Over at Booksquare, though, Kassia Kroszer argued that while authors should become more proactive in creating a space within the market where their writing can flourish, publishers need to pick up the blog slack, too. “Talking about books on your website the same way you talk about books in your catalog simply isn’t cutting it,” she warns, and she encourages publishers to adopt a new voice that more directly engages readers with authentic passion for the books they put out. It’s sound advice; you’ll recall that I’ve become a big proponent of editors in particular taking their enthusiasms public. If you think that’s the marketing department’s job, just remember: We are all marketers now.

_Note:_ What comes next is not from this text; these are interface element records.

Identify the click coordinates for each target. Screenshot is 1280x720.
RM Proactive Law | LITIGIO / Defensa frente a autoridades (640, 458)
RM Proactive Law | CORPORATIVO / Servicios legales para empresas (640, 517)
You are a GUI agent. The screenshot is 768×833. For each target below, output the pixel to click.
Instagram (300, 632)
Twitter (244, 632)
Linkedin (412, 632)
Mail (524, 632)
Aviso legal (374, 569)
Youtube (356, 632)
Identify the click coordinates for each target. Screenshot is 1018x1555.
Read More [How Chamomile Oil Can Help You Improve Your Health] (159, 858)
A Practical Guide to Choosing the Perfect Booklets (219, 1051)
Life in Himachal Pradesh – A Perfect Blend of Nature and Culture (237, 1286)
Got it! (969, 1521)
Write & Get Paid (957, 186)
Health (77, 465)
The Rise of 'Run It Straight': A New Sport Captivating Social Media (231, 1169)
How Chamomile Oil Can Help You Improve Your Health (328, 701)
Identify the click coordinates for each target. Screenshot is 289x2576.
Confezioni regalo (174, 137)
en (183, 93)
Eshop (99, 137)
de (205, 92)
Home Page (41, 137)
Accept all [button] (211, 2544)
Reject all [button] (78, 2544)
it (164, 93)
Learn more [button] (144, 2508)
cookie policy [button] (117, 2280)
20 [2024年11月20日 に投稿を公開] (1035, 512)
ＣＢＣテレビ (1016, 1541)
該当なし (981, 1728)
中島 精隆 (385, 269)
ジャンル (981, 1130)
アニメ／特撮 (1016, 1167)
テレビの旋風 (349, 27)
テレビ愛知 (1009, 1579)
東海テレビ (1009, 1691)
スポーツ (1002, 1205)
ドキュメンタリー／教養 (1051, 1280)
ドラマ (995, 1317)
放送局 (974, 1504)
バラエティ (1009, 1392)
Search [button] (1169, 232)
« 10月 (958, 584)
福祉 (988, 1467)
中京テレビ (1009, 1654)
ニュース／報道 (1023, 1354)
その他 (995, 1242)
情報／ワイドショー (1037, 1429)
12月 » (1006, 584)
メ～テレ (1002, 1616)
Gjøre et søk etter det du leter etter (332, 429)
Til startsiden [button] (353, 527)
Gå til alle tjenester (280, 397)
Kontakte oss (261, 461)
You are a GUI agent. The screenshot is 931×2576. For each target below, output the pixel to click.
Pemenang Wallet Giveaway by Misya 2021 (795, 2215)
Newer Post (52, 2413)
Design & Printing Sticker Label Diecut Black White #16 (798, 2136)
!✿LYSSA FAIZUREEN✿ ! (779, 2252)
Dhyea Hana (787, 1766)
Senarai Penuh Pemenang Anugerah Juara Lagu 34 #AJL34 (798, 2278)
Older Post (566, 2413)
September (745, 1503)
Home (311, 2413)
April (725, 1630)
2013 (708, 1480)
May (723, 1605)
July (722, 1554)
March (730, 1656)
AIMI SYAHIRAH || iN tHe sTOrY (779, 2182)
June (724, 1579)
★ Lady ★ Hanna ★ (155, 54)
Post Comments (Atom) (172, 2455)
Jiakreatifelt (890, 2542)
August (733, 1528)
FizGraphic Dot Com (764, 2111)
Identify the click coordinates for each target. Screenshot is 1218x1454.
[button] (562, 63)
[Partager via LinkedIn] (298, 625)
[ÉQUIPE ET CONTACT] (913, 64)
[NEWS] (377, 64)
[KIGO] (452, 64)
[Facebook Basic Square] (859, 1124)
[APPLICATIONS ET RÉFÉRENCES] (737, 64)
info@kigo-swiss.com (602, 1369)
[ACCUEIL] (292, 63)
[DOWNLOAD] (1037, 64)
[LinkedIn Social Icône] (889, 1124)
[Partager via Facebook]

Blogging isn’t an end, but a means to an end—just one tool (and not always the best one) that you can use to spread the message that you are (or you publish) an interesting person who has something to say about the human condition worth paying attention to. If you can’t bring yourself to do that, you need to step back and consider some very fundamental questions about why you want to be a writer or a publisher. It would be great if we could just drop a book on the table and expect everyone to be bowled over by its intrinsic rightness—but we all know that’s not going to happen. So we’ve got to go out into the world, and present our authentic selves in such a manner that what we have to say will resonate with others when they come across us in their own wanderings.